**Text block**
........
# CX 'Worlds'



## Richard A Thackeray (2 Feb 2020)

UKs first podium place in an Elite mens race, with a silver.....

Plus an U-23 Womens podium too!!




https://www.britishcycling.org.uk/g...-at-the-UCI-Cyclo-Cross-World-Championships-0


----------



## johnblack (4 Feb 2020)

Richard A Thackeray said:


> UKs first podium place in an Elite mens race, with a silver.....
> 
> Plus an U-23 Womens podium too!!
> 
> ...


..and he could've rode the under 23's for an "easier" title, fair play to the boy, how long can he stay away from the World Tour?


----------



## screenman (4 Feb 2020)

Did you see the woman's race, awesome.


----------



## Richard A Thackeray (4 Feb 2020)

johnblack said:


> ..and he could've rode the under 23's for an "easier" title, fair play to the boy, how long can he stay away from the World Tour?





screenman said:


> And he barely trains on a CX bike...
> 
> Did you see the woman's race, awesome.


Sadly not


----------



## screenman (5 Feb 2020)

Richard A Thackeray said:


> Sadly not



You can find it on youtube.


----------



## Richard A Thackeray (5 Feb 2020)




----------



## DRM (5 Feb 2020)

Excellent result, the rainbow jersey was only going to one person, everyone else racing for silver and bronze, well done Tom Pidcock


----------



## Spartak (6 Feb 2020)

View: https://www.facebook.com/UCIcyclocross/videos/2361143037511069/


----------



## roadrash (19 Feb 2020)

M.


----------



## Milkfloat (19 Feb 2020)

roadrash said:


> M.V.D.P takes 1st place with Tom Pidock 2nd and T.Aerts 3rd,.... Wout Van Aert 4th, I enjoyed that



You have spoiled it now


----------



## roadrash (19 Feb 2020)

yeah I know, but ive only just watched it, I don't usually watch cx


----------



## Dogtrousers (19 Feb 2020)

Milkfloat said:


> You have spoiled it now


That's my Easter TV viewing ruined.


----------



## DRM (19 Feb 2020)

I wonder if the other CX riders are now praying M V D P will get an offer he can’t refuse to go full time on the road and give someone else a chance!


----------
........
**Data lines**

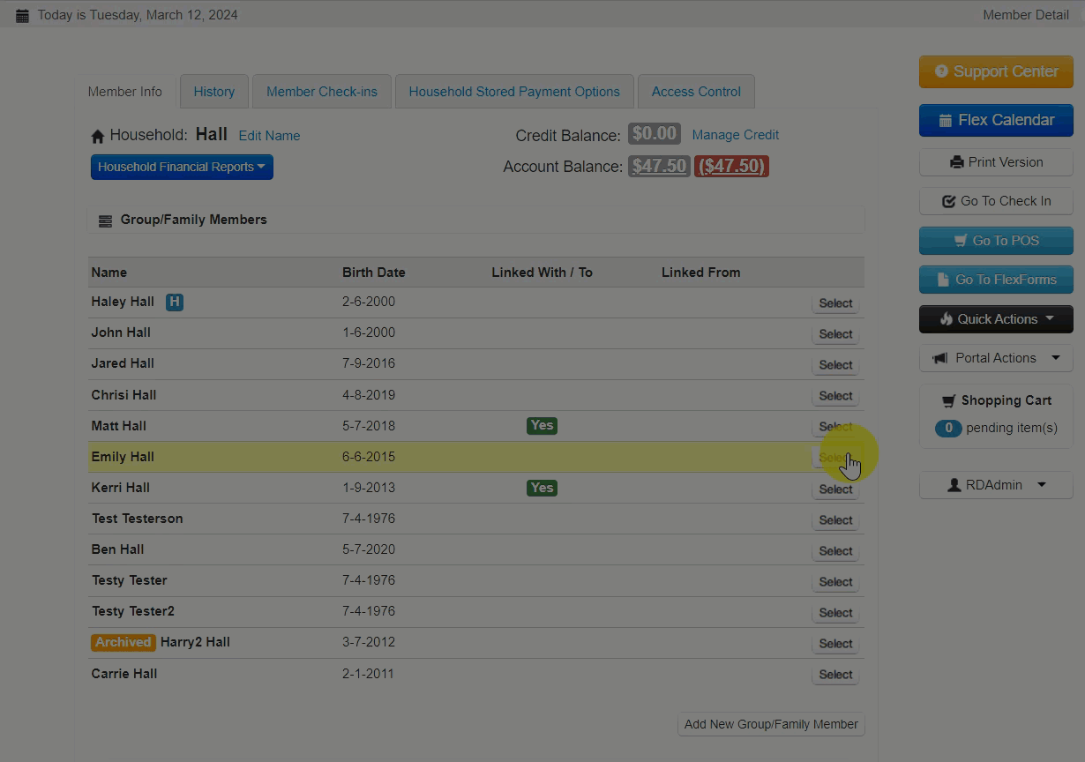Screen dimensions: 1085x762
Task: Switch to the History tab
Action: pos(214,92)
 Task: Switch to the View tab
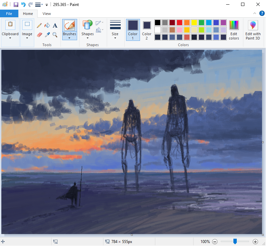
........
**Do this**
In the forum thread on the cyclocross world championships, where does screenman say the women's race can be found?

**Expected answer**
On YouTube.